### [Problem requirements]
Only the text of the entries below should be returned, exactly as given, without pictures.

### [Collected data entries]
Content starts
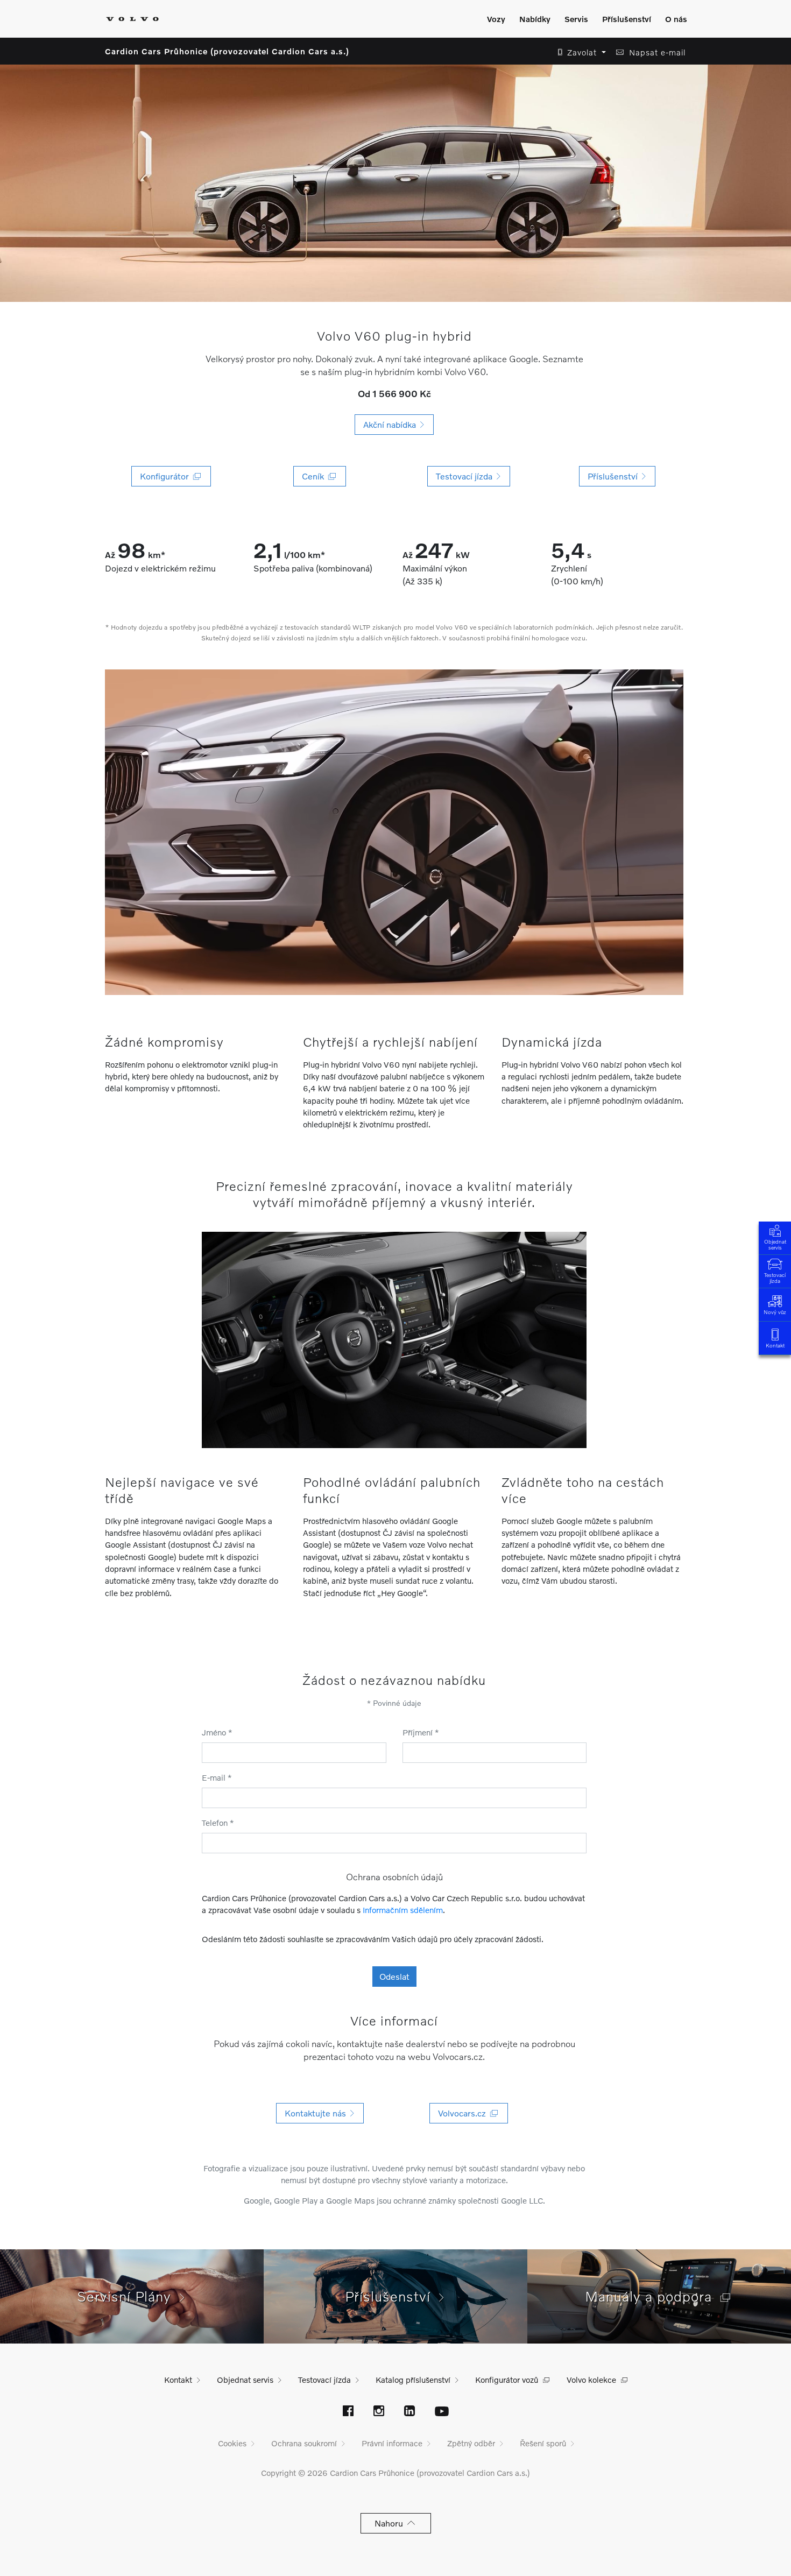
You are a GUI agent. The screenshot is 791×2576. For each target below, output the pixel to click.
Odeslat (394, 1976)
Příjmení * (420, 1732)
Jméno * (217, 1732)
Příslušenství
Content ends
### [Solution to the exercise]
You are a GUI agent. The screenshot is 791×2576. For each target below, output the pixel to click.
Odeslat (394, 1976)
Příjmení * (420, 1732)
Jméno * (217, 1732)
Příslušenství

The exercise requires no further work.